Work required – Copy the records word for word, starting with the line that contains "Where should I click to: Click the 此应用想要" and ending with the line that contains "Click the Sprache", both lines included.

---- Input for this task

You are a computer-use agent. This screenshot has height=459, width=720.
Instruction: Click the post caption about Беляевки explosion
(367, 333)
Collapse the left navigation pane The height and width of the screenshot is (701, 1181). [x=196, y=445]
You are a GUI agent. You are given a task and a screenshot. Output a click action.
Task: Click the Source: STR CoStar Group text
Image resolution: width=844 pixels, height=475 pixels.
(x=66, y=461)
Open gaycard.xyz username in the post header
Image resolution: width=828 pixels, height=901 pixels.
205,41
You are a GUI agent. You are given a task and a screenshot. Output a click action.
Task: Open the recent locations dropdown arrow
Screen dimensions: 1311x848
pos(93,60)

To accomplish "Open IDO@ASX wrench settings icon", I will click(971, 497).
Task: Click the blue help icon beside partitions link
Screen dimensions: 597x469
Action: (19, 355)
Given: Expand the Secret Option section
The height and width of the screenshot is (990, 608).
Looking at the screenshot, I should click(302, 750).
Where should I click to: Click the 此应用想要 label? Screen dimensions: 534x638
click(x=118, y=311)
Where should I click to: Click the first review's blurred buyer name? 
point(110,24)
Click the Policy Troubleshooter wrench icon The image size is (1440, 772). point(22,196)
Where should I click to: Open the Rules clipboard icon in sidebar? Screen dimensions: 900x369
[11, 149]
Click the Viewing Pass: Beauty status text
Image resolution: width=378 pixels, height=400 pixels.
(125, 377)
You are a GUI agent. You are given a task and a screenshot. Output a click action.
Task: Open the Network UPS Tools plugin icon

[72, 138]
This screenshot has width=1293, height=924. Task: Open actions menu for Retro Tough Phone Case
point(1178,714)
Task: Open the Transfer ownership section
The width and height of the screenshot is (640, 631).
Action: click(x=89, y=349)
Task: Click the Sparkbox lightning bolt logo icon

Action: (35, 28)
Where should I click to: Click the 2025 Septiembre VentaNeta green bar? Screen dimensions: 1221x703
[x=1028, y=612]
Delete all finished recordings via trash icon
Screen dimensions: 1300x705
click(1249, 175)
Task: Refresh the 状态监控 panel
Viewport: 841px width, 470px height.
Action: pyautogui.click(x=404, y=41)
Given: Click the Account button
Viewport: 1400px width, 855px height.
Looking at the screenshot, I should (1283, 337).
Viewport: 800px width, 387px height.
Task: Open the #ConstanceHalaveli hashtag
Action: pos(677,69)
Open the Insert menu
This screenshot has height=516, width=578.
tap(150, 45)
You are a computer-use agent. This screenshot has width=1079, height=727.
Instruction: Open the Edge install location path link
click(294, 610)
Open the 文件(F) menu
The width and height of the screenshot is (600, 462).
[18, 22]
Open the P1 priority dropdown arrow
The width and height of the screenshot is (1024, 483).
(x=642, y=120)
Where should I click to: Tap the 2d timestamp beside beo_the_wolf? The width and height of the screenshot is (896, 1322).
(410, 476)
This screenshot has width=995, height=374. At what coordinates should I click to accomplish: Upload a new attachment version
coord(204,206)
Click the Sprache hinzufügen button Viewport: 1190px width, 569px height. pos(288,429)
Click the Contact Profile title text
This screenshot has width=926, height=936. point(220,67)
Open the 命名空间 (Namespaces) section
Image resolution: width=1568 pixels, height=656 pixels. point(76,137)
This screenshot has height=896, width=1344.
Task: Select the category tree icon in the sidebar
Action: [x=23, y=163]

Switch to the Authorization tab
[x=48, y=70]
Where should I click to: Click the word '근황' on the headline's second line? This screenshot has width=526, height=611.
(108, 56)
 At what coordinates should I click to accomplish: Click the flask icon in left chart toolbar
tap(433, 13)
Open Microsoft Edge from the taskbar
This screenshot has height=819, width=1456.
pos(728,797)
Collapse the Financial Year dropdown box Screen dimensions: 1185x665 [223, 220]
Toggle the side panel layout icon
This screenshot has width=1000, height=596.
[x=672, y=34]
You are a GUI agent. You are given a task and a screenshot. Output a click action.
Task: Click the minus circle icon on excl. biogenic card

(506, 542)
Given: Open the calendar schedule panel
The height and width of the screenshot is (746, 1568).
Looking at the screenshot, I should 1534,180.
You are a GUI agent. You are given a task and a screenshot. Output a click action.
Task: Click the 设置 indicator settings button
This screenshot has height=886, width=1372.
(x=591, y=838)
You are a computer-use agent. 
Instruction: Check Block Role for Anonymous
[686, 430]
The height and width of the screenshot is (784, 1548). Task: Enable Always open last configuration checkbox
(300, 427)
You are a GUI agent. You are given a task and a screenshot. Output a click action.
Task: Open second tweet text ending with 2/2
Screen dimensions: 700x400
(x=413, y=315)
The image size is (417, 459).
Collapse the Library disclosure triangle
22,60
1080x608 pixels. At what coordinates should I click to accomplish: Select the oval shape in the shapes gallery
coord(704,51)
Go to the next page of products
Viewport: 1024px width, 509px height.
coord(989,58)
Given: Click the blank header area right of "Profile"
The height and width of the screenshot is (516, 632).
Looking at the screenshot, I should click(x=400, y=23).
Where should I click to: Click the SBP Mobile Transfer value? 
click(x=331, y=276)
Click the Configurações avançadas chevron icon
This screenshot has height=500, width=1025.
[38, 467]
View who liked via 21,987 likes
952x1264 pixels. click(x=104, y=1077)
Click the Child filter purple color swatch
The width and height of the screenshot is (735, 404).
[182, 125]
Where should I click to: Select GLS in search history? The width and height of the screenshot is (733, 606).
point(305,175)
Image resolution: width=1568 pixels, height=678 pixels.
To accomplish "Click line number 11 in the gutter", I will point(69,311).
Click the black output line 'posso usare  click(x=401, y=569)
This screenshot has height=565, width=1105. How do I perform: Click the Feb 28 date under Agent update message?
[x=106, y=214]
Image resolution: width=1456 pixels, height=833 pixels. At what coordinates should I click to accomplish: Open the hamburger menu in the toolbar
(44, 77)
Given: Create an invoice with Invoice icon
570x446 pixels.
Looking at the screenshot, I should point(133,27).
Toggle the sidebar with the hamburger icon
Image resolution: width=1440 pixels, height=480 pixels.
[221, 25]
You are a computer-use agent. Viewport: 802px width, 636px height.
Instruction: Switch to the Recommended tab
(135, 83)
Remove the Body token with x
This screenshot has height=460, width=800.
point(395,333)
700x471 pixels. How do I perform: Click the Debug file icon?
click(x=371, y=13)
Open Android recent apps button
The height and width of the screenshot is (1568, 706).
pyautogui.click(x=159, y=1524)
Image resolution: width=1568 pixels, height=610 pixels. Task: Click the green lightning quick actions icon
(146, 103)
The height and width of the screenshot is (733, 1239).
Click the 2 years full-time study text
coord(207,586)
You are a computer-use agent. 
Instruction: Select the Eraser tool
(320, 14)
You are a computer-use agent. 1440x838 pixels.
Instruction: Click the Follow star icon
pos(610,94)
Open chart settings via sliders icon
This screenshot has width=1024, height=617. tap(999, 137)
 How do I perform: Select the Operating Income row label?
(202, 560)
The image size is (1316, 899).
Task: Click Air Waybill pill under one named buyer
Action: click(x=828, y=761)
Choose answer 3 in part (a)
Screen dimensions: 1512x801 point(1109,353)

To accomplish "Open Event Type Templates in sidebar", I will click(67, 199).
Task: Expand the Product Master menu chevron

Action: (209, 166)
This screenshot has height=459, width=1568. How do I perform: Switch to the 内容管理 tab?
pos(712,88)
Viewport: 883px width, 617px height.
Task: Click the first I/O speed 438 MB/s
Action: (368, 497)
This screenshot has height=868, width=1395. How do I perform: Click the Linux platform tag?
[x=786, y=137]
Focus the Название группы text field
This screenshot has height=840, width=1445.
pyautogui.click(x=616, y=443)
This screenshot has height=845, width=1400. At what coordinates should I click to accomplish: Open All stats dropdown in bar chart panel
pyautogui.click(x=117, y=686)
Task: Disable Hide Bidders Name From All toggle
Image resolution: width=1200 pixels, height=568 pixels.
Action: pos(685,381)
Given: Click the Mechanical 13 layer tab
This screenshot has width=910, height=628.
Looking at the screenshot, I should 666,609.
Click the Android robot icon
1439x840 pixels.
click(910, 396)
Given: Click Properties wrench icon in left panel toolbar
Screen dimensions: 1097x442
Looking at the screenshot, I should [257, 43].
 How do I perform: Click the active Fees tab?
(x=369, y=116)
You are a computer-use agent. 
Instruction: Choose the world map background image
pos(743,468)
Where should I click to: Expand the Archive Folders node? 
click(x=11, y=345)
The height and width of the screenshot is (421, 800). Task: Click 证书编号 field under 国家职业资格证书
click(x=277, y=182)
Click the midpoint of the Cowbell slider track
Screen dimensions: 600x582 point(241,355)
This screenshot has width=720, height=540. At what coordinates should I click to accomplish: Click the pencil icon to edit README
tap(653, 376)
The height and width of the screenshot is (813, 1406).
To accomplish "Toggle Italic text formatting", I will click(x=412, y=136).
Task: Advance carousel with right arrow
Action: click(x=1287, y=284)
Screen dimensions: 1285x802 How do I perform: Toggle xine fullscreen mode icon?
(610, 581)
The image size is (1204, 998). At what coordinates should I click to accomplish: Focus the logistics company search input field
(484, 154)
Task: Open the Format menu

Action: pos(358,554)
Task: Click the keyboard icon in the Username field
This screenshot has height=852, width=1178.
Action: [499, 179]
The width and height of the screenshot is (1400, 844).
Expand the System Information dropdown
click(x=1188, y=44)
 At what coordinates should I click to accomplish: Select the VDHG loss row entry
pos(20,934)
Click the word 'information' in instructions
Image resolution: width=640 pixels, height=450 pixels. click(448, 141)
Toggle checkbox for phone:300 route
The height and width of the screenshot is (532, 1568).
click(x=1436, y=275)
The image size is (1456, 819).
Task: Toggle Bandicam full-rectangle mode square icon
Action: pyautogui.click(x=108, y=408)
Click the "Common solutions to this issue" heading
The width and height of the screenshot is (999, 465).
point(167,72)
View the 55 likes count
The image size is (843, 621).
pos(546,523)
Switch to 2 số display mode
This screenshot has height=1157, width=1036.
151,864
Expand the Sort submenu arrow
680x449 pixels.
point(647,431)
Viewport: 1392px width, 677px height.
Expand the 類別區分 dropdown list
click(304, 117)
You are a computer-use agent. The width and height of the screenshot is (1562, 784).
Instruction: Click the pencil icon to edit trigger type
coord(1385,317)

--------

Written solution –
Where should I click to: Click the 此应用想要 label? Screen dimensions: 534x638
click(x=118, y=311)
Where should I click to: Click the first review's blurred buyer name? 
point(110,24)
Click the Policy Troubleshooter wrench icon The image size is (1440, 772). point(22,196)
Where should I click to: Open the Rules clipboard icon in sidebar? Screen dimensions: 900x369
[11, 149]
Click the Viewing Pass: Beauty status text
Image resolution: width=378 pixels, height=400 pixels.
(125, 377)
You are a GUI agent. You are given a task and a screenshot. Output a click action.
Task: Open the Network UPS Tools plugin icon

[72, 138]
This screenshot has width=1293, height=924. Task: Open actions menu for Retro Tough Phone Case
point(1178,714)
Task: Open the Transfer ownership section
The width and height of the screenshot is (640, 631).
Action: click(x=89, y=349)
Task: Click the Sparkbox lightning bolt logo icon

Action: (35, 28)
Where should I click to: Click the 2025 Septiembre VentaNeta green bar? Screen dimensions: 1221x703
[x=1028, y=612]
Delete all finished recordings via trash icon
Screen dimensions: 1300x705
click(1249, 175)
Task: Refresh the 状态监控 panel
Viewport: 841px width, 470px height.
Action: pyautogui.click(x=404, y=41)
Given: Click the Account button
Viewport: 1400px width, 855px height.
Looking at the screenshot, I should (1283, 337).
Viewport: 800px width, 387px height.
Task: Open the #ConstanceHalaveli hashtag
Action: pos(677,69)
Open the Insert menu
This screenshot has height=516, width=578.
tap(150, 45)
You are a computer-use agent. This screenshot has width=1079, height=727.
Instruction: Open the Edge install location path link
click(294, 610)
Open the 文件(F) menu
The width and height of the screenshot is (600, 462).
[18, 22]
Open the P1 priority dropdown arrow
The width and height of the screenshot is (1024, 483).
(x=642, y=120)
Where should I click to: Tap the 2d timestamp beside beo_the_wolf? The width and height of the screenshot is (896, 1322).
(410, 476)
This screenshot has width=995, height=374. At what coordinates should I click to accomplish: Upload a new attachment version
coord(204,206)
Click the Sprache hinzufügen button Viewport: 1190px width, 569px height. pos(288,429)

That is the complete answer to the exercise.